**Provided text**

##############################

Hear from our experts
When one of you has it & both of you live with it,
who’s Diabetes is it?
Living, Loving & Sharing
Joe Solowiejczyk, RN, MSW, CDE Family therapist, Type 1 since 1961
Living with diabetes is definitely challenging: all the things one has to do every day to keep everything in balance – it’s exhausting! Managing it and managing to have a life - it’s a lot of work and it takes courage and determination to keep it going all by yourself.
And as wonderful as it is to have a life partner – a wife, a husband, boyfriend or girlfriend – to share your life with, it also takes some thought and work to “share” your diabetes with them. For most of us who have been managing it by ourselves for a long time, the idea of “letting someone else in” or helping us to manage it can be a bit frightening and we tend to put off having the conversation about it. Natural questions we might ask ourselves are “Will they accept me? Will they do as good a job as I can? Will they judge me and how I do, or don’t do things? Can I trust them to be there when I really need them? And will they ever fully understand what it’s like for me to have and live with diabetes?” Questions like this tend to stay unaddressed yet always come bubbling up to the surface when we make a decision to share our lives with another person. The relationship is not just “us,” it’s our diabetes too!

##############################

**Dataset**
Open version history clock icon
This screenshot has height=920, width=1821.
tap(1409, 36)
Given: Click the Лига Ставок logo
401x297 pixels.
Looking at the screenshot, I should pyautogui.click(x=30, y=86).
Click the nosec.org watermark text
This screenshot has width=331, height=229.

##############################

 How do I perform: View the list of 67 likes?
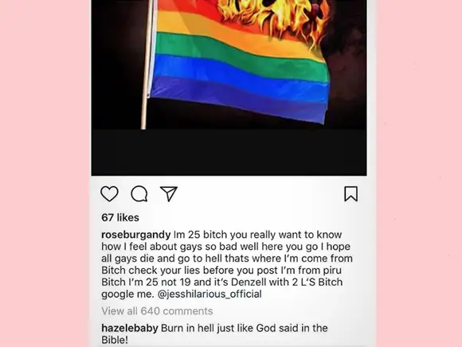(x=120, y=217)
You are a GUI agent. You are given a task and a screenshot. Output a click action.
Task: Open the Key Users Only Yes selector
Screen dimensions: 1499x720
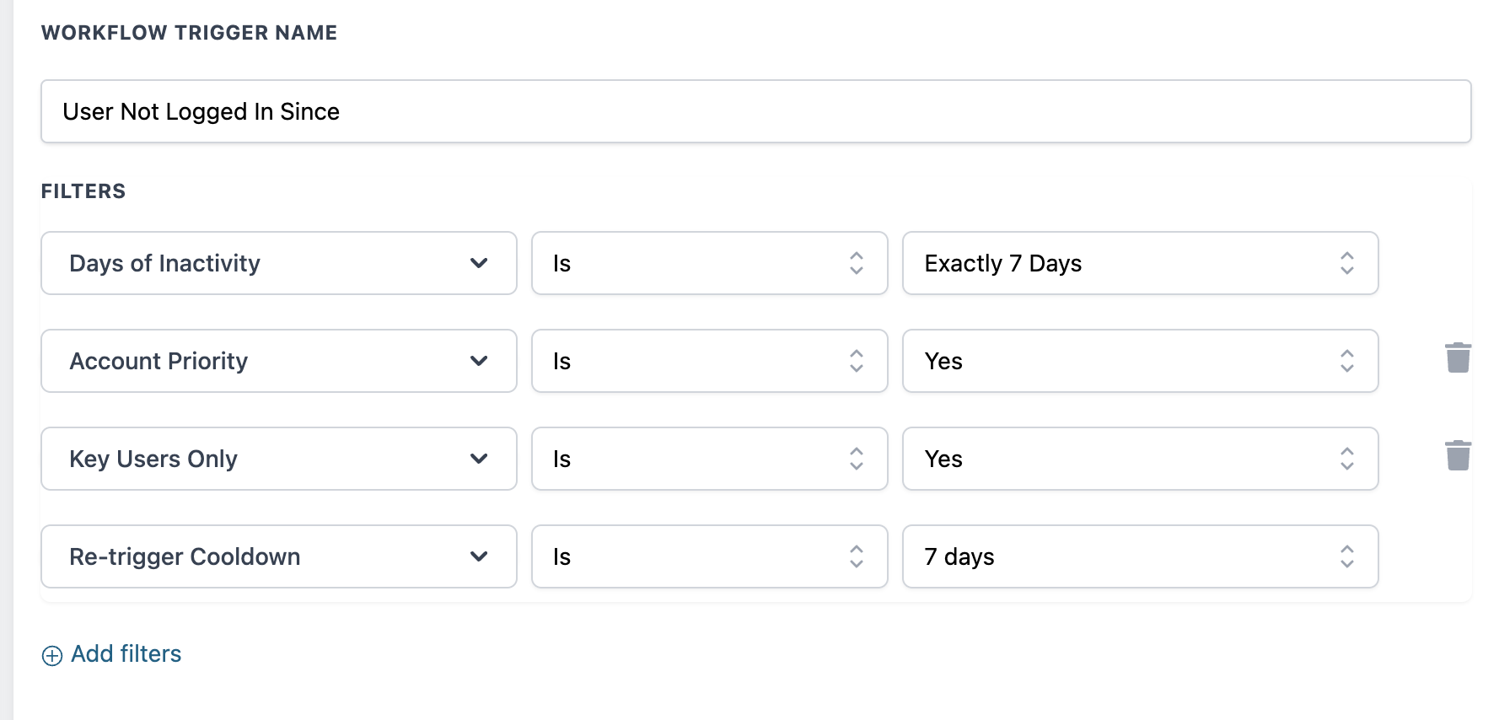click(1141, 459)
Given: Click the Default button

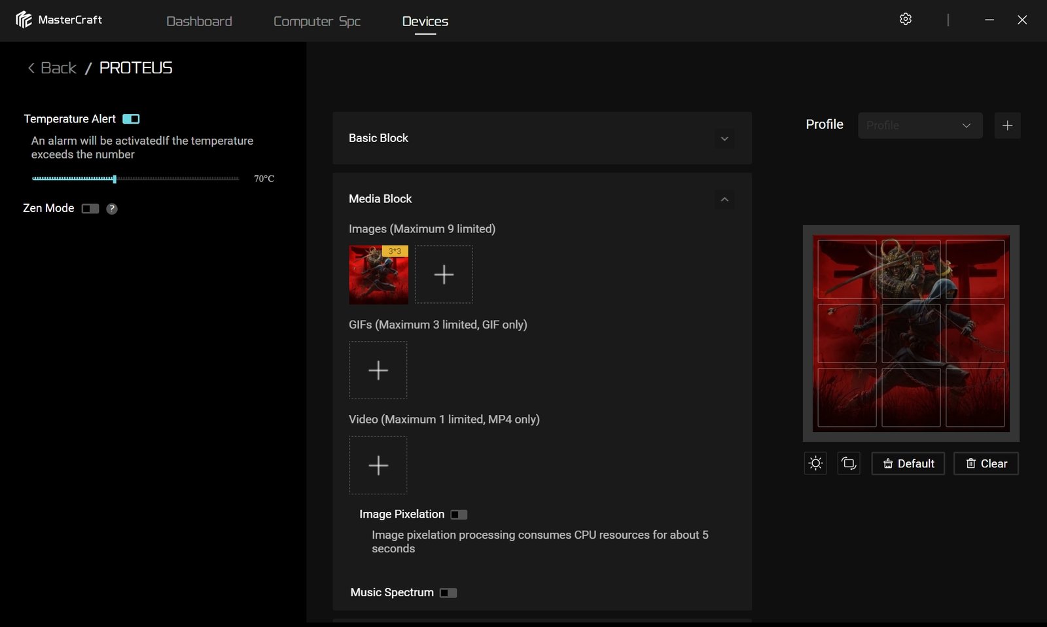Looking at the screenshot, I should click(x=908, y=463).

##############################

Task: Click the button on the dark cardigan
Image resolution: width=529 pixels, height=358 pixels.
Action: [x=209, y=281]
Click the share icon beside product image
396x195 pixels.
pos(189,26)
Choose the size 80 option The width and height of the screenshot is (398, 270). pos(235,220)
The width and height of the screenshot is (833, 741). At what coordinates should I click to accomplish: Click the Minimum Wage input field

##############################

**What to do**
(a) Using the diabetes article, decide whether each statement agrees with the text: (i) Joe Solowiejczyk has had Type 1 diabetes since 1961; (ii) people who have managed diabetes alone for a long time find it easy to let a partner help; (iii) such questions are usually settled early in a relationship. For each, answer yes or no and quote the deciding words.
(b) Rename "courage" as "perseverance" and reproduce the diabetes article between "Living, Loving &" and "all by yourself.", inclusive.

**Response list**
(a)
(i) Yes: "Type 1 since 1961"
(ii) No: "the idea of “letting someone else in” or helping us to manage it can be a bit frightening"
(iii) No: "Questions like this tend to stay unaddressed"

(b)
Living, Loving & Sharing
Joe Solowiejczyk, RN, MSW, CDE Family therapist, Type 1 since 1961
Living with diabetes is definitely challenging: all the things one has to do every day to keep everything in balance – it’s exhausting! Managing it and managing to have a life - it’s a lot of work and it takes perseverance and determination to keep it going all by yourself.